Experimental study of the ignition of single droplets under forced convection

Abstract

The convective ignition of suspended fuel droplets was experimentally investigated in the postflame gases (gas temperature T ∞ of 1000–1400 K; flow velocity 2 m/s) of a flat-flame burner. n-Heptane and hexadecane droplets with initial diameters ( d 0) ranging from 1000 to 1650 μm and droplet Reynolds numbers of 10–30 were tested. For T ∞ = 1050–1240 K, ignition initiated far downstream (at a distance of 3–40 times d 0, and at a larger distance for a lower temperature) as a dim blue premixed flame, followed by rapid upstream propagation to form an envelope flame around the droplet. When T ∞ was increased to about 1270 K, ignition initiated near the rear stagnation point of the droplet and an envelope flame formed soon afterward. As T ∞ was increased to about 1350 K, the position of ignition moved to the front stagnation point. The position of the initial premixed flame appeared not to differ significantly for the two different fuels.
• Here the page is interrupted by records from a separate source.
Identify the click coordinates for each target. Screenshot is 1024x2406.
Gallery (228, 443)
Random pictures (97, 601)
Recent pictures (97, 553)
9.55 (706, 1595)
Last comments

Ignition positions and ignition delay times were measured for different T ∞ and d 0. The distance of the ignition position from the droplet was found to increase with decreasing T ∞ in an exponential manner. The measured upstream flame propagation speed increased with T ∞, especially for heptane droplets. Forced convection was found to impede droplet ignition in that the minimum ignitable temperatures were higher than those for nonconvective conditions.